TASK INPUTS:
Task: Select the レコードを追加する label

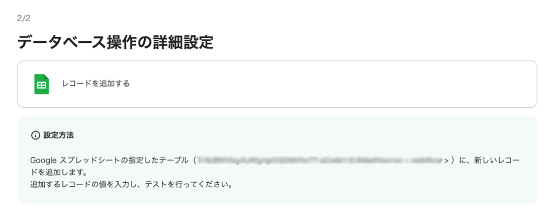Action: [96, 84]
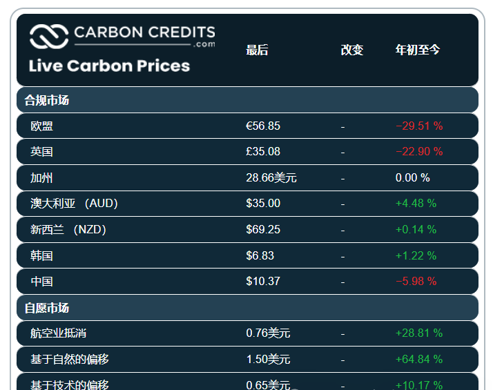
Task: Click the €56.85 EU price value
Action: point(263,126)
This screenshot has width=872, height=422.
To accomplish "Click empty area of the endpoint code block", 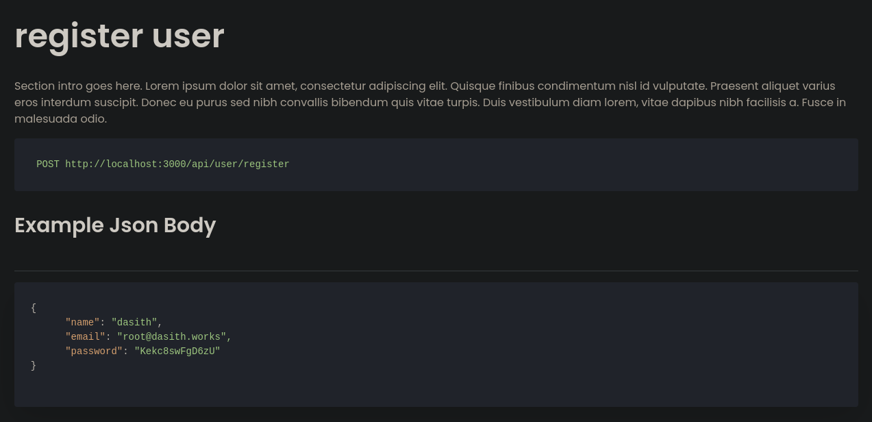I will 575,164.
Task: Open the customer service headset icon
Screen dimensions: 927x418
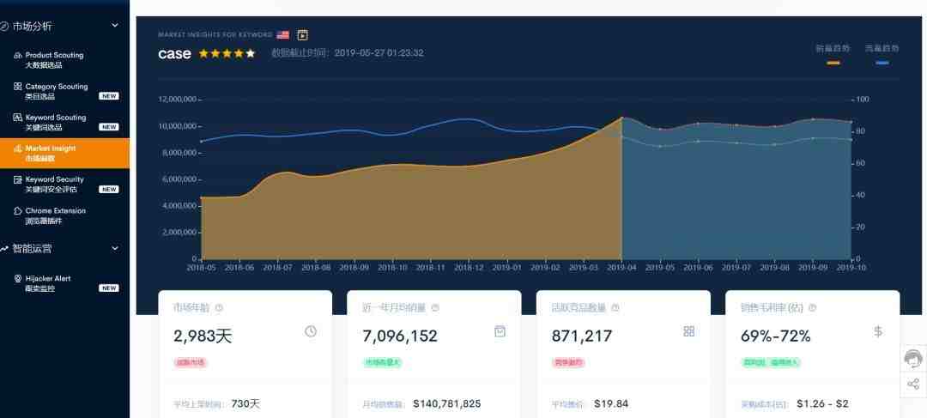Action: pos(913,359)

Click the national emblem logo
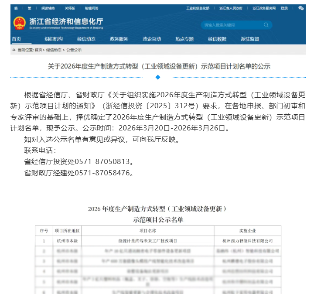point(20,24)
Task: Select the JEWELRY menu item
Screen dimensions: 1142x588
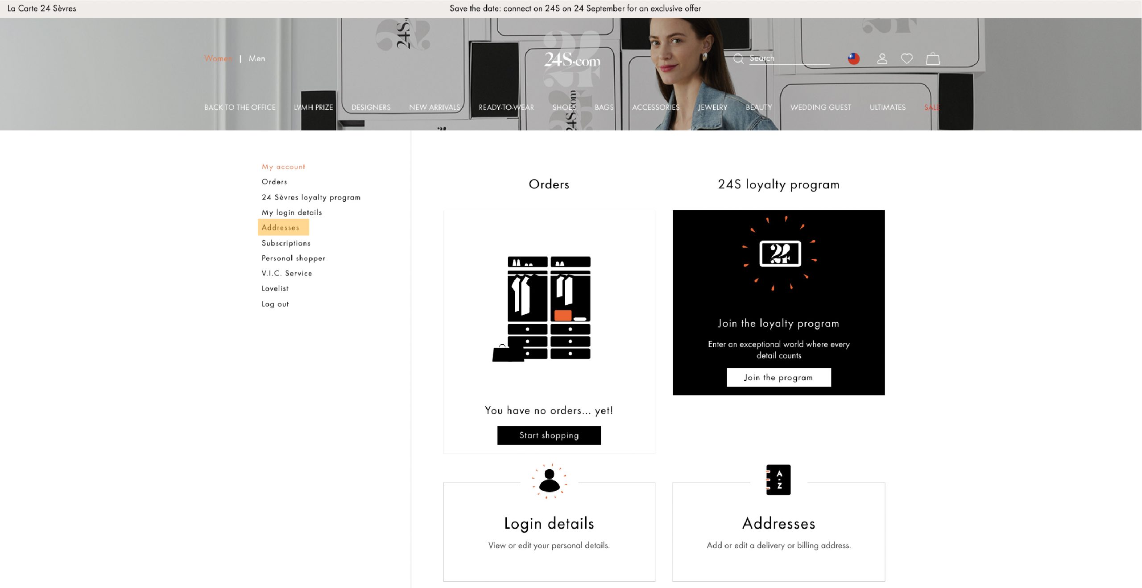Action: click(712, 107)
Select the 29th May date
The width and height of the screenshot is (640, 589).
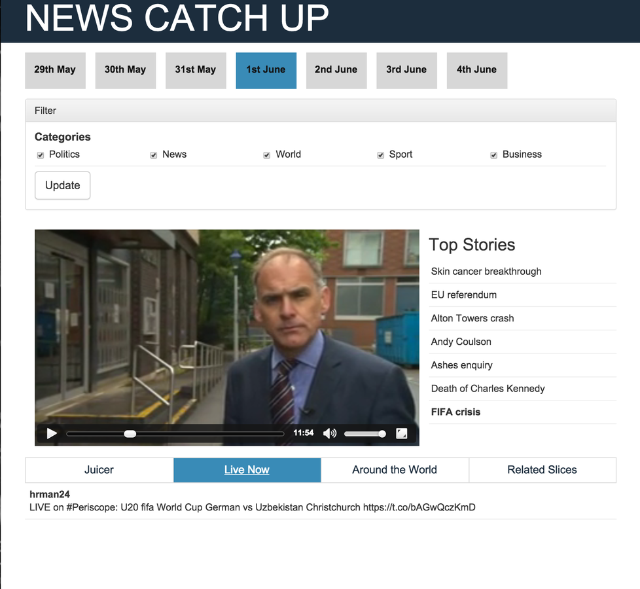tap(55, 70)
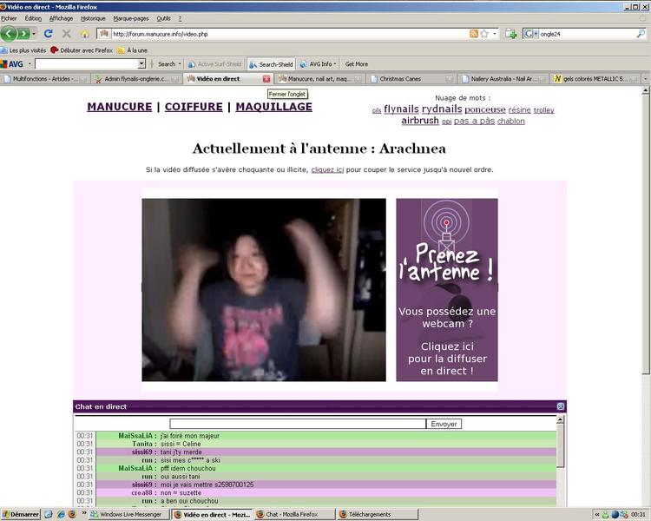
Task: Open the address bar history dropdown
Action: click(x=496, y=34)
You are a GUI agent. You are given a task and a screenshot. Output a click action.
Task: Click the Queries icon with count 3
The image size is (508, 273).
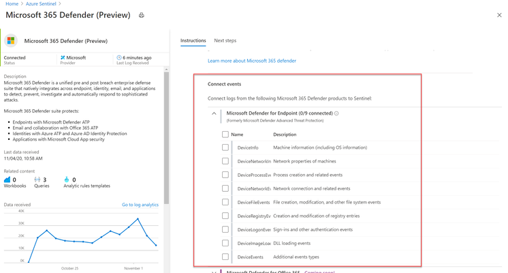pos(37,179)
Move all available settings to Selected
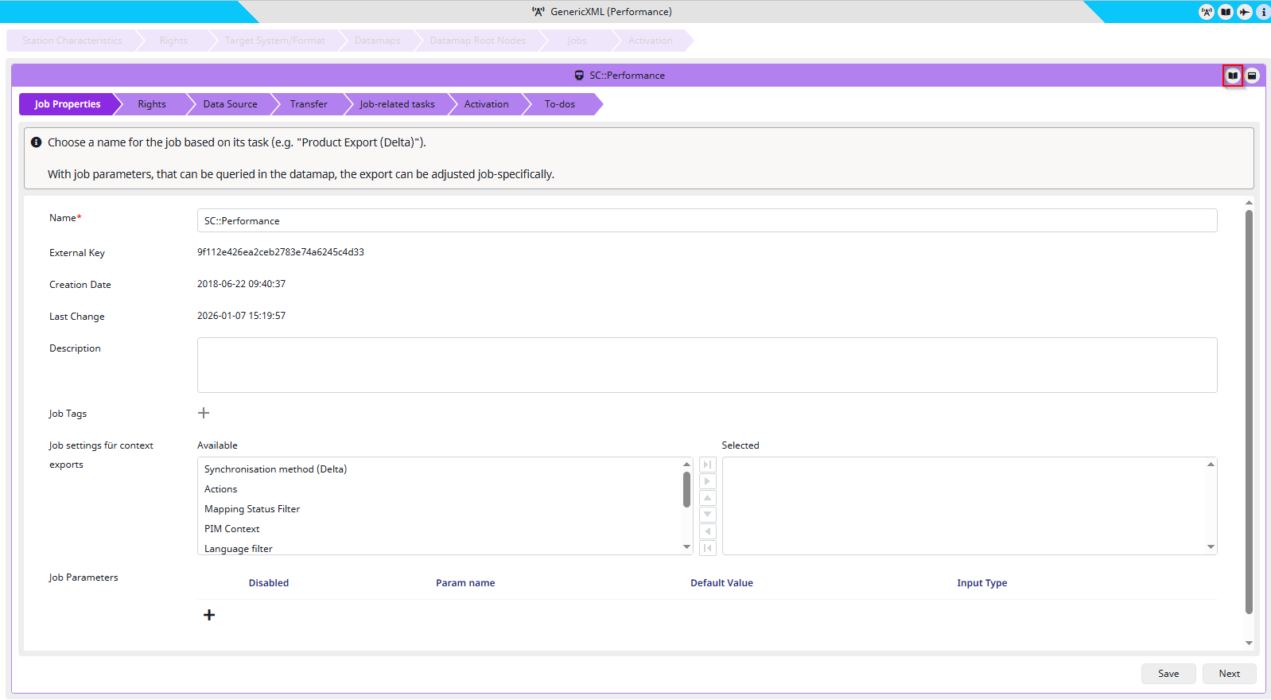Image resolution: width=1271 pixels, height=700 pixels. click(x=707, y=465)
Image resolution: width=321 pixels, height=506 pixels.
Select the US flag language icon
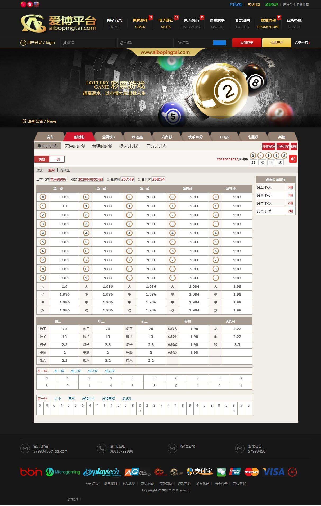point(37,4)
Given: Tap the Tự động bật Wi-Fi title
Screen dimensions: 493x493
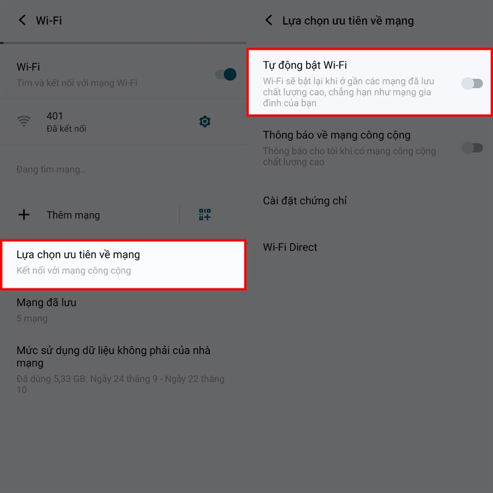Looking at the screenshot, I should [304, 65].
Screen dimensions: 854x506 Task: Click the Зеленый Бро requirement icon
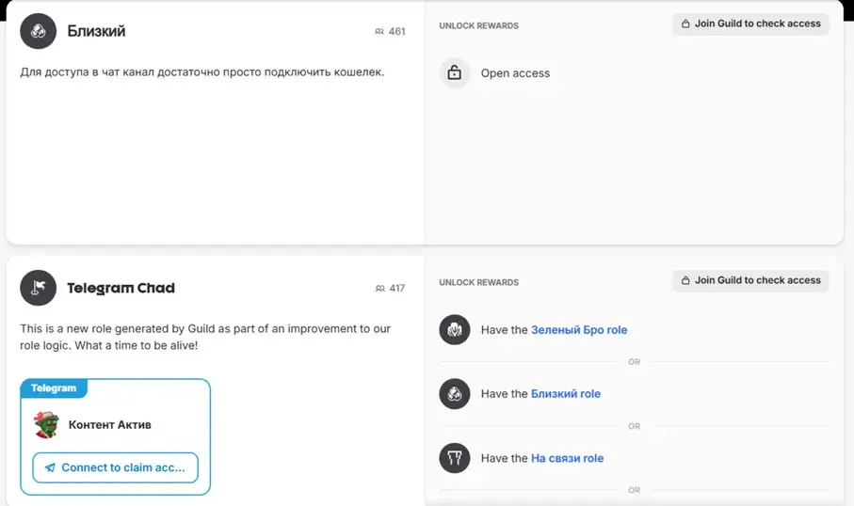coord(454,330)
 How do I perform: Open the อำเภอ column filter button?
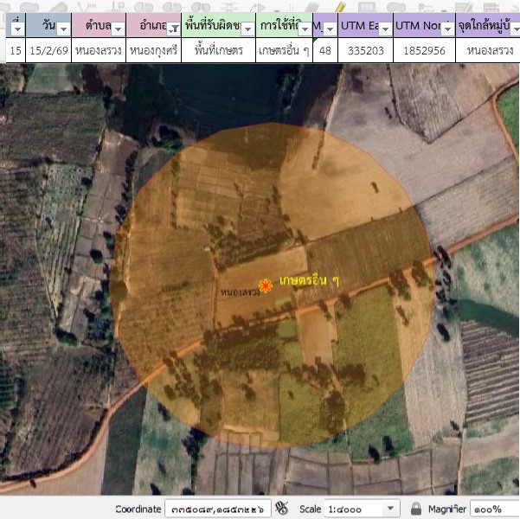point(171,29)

TASK INSTRUCTIONS: Would you set down, word for word, the lines running from the one that contains "Move all available settings to Selected" to the last line of the material, omitting all pictures?

RESULT:
Move all available settings to Selected
Image resolution: width=1271 pixels, height=700 pixels. click(x=707, y=465)
Image resolution: width=321 pixels, height=506 pixels.
Select the US flag language icon
point(37,4)
Given: Tap the Tự động bật Wi-Fi title
Screen dimensions: 493x493
Looking at the screenshot, I should [304, 65].
Screen dimensions: 854x506 Task: Click the Зеленый Бро requirement icon
coord(454,330)
 How do I perform: Open the อำเภอ column filter button?
point(171,29)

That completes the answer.